The Semail ophiolite of Oman contains numerous gossans, minor sulfide showings, and ferromanganoan deposits as well as several massive sulfide deposits, the largest of which (8 x 10 6 metric tons) is the deposit of Lasail. Detailed field mapping of the lavas and shallow intrusions around this deposit in conjunction with petrographic studies of their metamorphic assemblages enables the ore-forming hydrothermal activity to be related to the location and evolution of an underlying magma chamber. It can be demonstrated that the deposit formed in the short time interval between the eruption of a lava unit (the Geotimes unit) at a marginal ocean-basin spreading axis and the eruption of a second lava unit (the Lasail unit) at an off-axis (or arc) seamount. Moreover, it was the seamount, not the spreading axis, magma chamber which drove the ore-forming hydrothermal convection, providing both a near-surface heat source and, by virtue of its intrusive pressure, a localized fracture system on its flanks. Subsequent eruptions from this same magma chamber then provided a protective capping for the deposit.
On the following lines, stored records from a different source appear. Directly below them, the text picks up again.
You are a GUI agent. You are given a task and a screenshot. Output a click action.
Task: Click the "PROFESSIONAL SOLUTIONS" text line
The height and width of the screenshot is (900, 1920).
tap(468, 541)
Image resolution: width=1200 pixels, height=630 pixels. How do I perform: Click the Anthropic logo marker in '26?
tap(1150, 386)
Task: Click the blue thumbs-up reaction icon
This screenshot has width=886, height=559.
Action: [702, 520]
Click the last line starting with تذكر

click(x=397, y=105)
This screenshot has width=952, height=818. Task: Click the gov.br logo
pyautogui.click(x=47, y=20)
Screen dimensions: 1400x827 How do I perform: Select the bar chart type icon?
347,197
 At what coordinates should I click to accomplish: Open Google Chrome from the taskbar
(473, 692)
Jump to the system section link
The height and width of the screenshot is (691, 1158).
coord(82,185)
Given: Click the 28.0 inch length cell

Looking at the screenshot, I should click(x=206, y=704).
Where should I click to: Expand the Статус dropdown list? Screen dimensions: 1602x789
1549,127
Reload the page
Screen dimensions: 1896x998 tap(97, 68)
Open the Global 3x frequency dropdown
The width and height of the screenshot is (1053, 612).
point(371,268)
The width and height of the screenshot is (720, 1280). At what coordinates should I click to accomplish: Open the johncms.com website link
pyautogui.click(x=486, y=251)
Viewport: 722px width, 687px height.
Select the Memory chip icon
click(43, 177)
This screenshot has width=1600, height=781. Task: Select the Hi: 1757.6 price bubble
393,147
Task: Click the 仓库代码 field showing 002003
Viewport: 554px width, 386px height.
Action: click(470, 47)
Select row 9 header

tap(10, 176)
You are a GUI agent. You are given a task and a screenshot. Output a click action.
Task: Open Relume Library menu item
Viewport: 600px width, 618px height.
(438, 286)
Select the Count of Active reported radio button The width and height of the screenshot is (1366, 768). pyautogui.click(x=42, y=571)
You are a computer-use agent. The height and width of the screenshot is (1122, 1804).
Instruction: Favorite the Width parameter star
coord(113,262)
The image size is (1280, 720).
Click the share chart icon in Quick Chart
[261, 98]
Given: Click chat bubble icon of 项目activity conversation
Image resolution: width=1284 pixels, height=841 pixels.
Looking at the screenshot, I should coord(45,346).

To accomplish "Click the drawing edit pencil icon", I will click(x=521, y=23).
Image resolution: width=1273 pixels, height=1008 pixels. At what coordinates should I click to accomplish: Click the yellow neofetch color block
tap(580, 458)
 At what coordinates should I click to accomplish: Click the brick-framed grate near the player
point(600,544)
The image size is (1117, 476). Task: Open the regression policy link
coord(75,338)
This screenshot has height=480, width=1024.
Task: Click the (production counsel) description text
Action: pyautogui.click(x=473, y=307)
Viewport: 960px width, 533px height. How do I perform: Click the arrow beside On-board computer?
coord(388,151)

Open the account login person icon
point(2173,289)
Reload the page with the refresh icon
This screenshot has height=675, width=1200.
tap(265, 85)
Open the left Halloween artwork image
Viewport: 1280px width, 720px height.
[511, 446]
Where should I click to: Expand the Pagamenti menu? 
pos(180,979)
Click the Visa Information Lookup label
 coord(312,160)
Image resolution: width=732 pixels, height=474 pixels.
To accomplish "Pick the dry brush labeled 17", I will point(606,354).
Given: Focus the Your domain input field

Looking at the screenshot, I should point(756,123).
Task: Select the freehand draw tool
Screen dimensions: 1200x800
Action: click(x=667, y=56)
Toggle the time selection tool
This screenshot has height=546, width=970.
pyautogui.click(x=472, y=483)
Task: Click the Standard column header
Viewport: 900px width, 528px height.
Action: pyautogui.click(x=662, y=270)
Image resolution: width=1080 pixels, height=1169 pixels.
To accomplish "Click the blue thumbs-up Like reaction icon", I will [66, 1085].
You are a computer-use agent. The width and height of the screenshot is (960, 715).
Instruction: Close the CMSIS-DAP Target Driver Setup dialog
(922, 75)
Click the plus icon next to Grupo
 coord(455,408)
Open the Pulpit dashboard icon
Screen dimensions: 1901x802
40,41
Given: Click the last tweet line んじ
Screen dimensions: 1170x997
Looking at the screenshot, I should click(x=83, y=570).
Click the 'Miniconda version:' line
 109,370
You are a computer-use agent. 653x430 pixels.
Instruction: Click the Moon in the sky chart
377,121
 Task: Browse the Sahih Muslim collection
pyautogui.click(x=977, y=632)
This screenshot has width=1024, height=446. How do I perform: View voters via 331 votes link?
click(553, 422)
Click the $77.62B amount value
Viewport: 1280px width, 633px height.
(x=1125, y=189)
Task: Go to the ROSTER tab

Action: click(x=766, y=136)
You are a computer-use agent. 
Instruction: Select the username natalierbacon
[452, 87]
The orientations and distributions of andesitic cone sheets show that the magma chamber lay some 1.5 km from the deposit itself and was in fact a magma cupola developed on the flanks of a much larger magma chamber.Similar, though less detailed, studies of other deposits in Oman indicate that: only very small mound deposits lie within the spreading axis lavas themselves; the majority of deposits lie at the boundary between the spreading axis and seamount lavas; and another group of deposits is related to the magma chambers that fed a third submarine lava unit (the Alley unit), also associated with the construction of the seamounts. These results may provide useful constraints for future mineral exploration programs in the Oman and perhaps also in other ophiolite complexes and on the ocean floor.